Pressure on processors
This year’s survey attracted comments from a number of processors regarding the challenges of securing elastomer/rubber compounds – both reliably and at competitive prices – amid the current supply-chain difficulties.
Describing the response from compounders as “patchy”, one processor, who preferred not to be identified, called for a “far more customer-centric approach” from compounder’s particularly for work around new-product development.
“This can only happen with a rapid turnaround of several recipes so that they can be tested, a selection made and progressed to production trials,” he stated. “Without adequate technical development support, it is difficult to generate new business.”
Another comment from the market, described the last 12 months as “particularly challenging with respect to raw material shortages. We have found ourselves sourcing raw materials ourselves and alerting compounders.”
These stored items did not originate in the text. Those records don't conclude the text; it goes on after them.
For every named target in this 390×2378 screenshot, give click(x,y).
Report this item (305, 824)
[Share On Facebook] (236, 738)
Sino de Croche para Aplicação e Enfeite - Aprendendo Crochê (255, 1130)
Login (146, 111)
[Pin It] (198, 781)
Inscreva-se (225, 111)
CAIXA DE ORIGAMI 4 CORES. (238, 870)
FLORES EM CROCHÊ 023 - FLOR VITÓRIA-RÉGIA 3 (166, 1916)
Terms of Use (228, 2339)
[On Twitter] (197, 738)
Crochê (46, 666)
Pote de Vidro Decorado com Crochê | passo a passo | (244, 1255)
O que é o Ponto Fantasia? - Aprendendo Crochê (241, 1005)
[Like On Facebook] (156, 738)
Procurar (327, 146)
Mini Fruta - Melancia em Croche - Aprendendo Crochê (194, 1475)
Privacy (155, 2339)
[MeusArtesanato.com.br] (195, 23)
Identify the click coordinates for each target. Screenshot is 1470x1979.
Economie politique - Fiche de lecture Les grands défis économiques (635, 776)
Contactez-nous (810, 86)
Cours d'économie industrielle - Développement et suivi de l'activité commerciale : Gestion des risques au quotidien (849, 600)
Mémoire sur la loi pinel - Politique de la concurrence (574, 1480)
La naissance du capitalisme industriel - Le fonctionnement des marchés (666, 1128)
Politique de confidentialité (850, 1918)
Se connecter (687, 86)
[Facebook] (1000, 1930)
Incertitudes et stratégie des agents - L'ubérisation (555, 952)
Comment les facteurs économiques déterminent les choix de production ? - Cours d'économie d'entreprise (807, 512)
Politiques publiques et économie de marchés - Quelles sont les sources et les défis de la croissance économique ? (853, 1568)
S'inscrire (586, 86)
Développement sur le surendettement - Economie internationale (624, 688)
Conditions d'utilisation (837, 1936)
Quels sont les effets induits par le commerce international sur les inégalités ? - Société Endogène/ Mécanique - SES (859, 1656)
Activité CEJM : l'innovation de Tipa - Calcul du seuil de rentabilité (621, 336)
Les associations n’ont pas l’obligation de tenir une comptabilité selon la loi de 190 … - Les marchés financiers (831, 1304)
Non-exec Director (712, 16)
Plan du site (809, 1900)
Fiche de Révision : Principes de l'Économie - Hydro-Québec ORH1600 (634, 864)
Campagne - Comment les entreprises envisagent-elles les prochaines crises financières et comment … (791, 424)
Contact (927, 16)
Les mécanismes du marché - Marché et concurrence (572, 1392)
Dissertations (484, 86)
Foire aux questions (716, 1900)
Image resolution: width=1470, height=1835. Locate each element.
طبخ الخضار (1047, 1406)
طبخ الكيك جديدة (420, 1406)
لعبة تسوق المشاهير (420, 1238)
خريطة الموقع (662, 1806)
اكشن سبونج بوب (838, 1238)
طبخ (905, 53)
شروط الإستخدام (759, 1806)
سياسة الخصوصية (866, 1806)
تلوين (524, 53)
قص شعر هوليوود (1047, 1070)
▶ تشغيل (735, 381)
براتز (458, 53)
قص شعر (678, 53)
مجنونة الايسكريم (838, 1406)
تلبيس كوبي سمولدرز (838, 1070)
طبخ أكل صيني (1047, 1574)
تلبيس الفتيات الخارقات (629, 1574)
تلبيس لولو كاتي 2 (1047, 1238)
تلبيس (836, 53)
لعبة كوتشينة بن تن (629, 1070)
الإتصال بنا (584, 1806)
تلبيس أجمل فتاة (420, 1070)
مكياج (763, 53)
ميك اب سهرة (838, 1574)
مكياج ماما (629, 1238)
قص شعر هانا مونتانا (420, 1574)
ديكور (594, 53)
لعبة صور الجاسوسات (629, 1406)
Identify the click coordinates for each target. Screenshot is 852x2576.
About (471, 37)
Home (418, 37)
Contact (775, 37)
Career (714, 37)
One company reported obtaining several quotes from India for compounds but found it a “myth” that cheaper compounds are available from there: “They supply masterbatch at a higher price than UK mixed & delivered stock.
“Compounding is a domestic business, and the supply/demand dynamics reflect this,” concluded the processor – adding, though, that the company does buy specialist compounds, such as HNBR and FKM, from overseas.